Last fall, Microsoft paid $240 million for 1.6 percent of Facebook, along with an advertising deal. That wasn't because it was a popular social network, but because the tech press was talking up Facebook as a platform for social applications — a Windows for widgets.

Facebook's platform has fallen far short of that promise. The successful apps widgetmakers created in the first year of the platform's existence succeeded through spammy viral tactics, not by being particularly useful or fun for Facebook users. Social-games maker Zynga, for example, makes its games easier to win for users who invite their friends to play. Facebook began changing its platform rules to discourage such tactics in January. This summer, it brought out the stick, suspending popular applications like Top Friends for violations.

Now comes the carrot, in the form of the fbFund. To taste Facebook's cash, developers must meet a specific set of criteria from Facebook. We've translated them from PR-speak below.

Facebook's criteria:

  • Originality of Concept: Does the application introduce a great idea in a new and unexplored area?
  • Market: Is this application targeted to key audiences or meet compelling market needs?
  • Social/Useful: Does the application enable people to interact with each other? Does it deliver real value to users (including entertainment)?
  • Expressive: Does the application allow people to share more information?
  • Intuitive: Is the application compelling and easy to use? Does it have a well-thought-out user experience?
  • Potential: Can it be a real business someday?
  • Team: Do you believe this team can execute and is driven to succeed?

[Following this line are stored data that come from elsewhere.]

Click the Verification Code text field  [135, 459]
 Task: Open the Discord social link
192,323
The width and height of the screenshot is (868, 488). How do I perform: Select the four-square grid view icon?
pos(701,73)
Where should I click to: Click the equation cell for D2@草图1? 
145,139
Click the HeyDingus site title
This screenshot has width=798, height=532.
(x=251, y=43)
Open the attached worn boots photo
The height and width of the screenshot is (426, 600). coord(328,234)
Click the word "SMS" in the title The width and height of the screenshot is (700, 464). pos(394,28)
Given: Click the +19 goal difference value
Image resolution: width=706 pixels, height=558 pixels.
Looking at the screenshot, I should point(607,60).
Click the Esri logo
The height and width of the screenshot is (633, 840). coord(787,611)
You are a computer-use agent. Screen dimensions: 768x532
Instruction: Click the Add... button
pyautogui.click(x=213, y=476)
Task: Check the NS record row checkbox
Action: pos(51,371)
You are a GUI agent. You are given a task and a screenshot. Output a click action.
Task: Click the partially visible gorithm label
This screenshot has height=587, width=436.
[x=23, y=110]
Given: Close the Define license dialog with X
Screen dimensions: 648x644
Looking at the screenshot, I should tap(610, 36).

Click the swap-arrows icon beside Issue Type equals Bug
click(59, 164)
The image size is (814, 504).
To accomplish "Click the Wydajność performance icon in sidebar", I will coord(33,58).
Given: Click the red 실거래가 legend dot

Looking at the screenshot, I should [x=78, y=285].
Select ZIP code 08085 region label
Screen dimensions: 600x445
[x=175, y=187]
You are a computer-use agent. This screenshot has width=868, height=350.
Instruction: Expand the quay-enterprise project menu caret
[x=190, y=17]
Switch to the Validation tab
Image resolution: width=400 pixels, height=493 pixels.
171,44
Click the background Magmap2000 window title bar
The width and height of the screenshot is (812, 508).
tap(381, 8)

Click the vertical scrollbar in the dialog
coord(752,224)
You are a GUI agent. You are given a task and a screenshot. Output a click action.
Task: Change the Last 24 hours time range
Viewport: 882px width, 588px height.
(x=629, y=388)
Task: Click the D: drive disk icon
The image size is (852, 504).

Facebook's criteria, translated:

  • Originality of Concept: Does the application do more than bring a ripoff of a popular MySpace feature to Facebook? You know, the kind we can have an intern copy between yawns?
  • Market: Would you use the app if it weren't created by you?
  • Social/Useful: No really, would you?
  • Expressive: Does the application allow people to share more information? Will it advance peace talks in the Middle East?
  • Intuitive: Is the application easy to use? For a drunk frat boy at UCLA?
  • Potential: Can it be a real business someday? Do you know what a real business is?
  • Team: Do you believe this team can execute or do you we need to execute your team?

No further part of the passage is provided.